Como se não bastasse, fez dois dos vídeos mais fodidos de qualquer derivado da cultura afro de SEMPRE, para os quais as suas noções de insider do mundo da moda (já foi modelo da Louis Vuitton) ajudaram na coesão do aspético estético.
Fisicamente e mesmo de xipala o Baloji faz-me bwe lembrar o nosso Pensólogo Shunnoz Fiel dos Santos.
Acho que chega de conversa fiada. Oiçam vocês e façam o vosso juízo.

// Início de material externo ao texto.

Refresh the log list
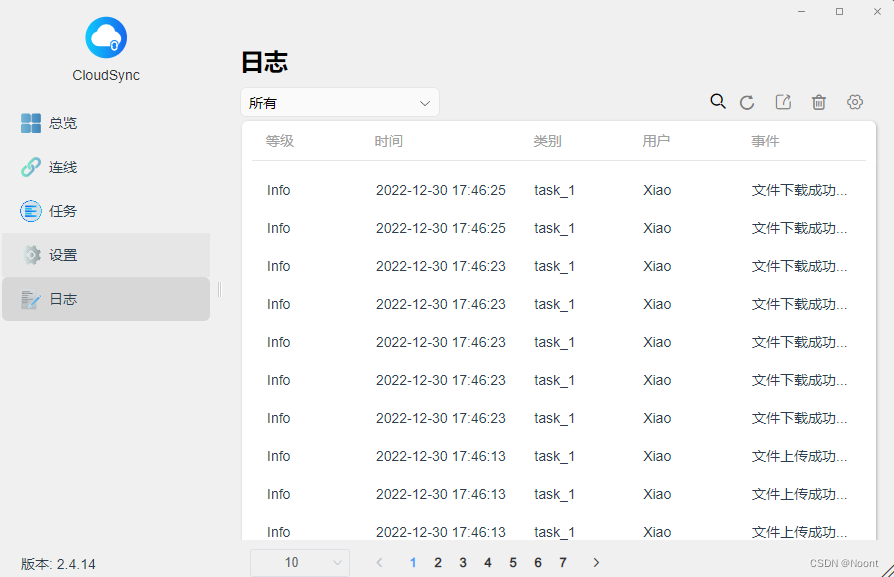The width and height of the screenshot is (894, 577). (747, 101)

01 Le jour d'après / Siku ya Baadaye
02 (Indépendance Cha-Cha) avec Royce Mbumba
03 Tshena Ndekela avec Monik Tenday
04 Karibu ya Bintou avec Konono No. 1
05 Congo Eza ya Biso (Le secours populaire) avec La Chorale de la Grâce
06 De l'autre Côte de la Mère
07 À l'heure d'été - Saison Sèche avec Larousse Marciano
08 La petite espèce (Bumbafu Version)
09 Nazongi Ndako (Part 1) avec Zaiko Langa-Langa et Amp Fiddler
10 Nazongi Ndako (Part 2) avec Royce Mbumba
11 Kyniwa-Kyniwa avec Bebson de la Rue
12 Genèse 89
13 Tout ceci ne vous rendra pas le Congo
14 Kesho avec Moise Ilunga
O melhor vídeo na minha opinião
Mas prefiro esta música
Catem o mambo aqui
5 comentários:
fiquei curioso sobre o rapper e de certeza vou ouvir, para depois vir dizer a minha justiça.
Não achei que este seja um álbum de hip-hop, embora ele seja rapper e repa em todas as músicas, as músicas mantêm a sua identidade, os soukouss continuam soukouss, os salsas, salsas, etc, etc, senti a falta da base hip-hop que aperfeiçoaria a mistura. No entanto, gostei do album, pelo menos de metade dele.
qual salsa, chachacha.
eheheh depende dos moldes em q se limita a sonoridade "rap" (a cada vez que há uma incursão por novos mundos rítmicos, existe uma certe resistência em aceitar a unicidade dentro do universo), mas point taken. Já agora, se não é um álbum de rap/hip hop, é um álbum de ke? World Music?
Ya, talvez isso mesmo: um world music transpirando a rap. E quando disse "aperfeiçoar" foi no sentido hipópico, que as músicas estavam bem.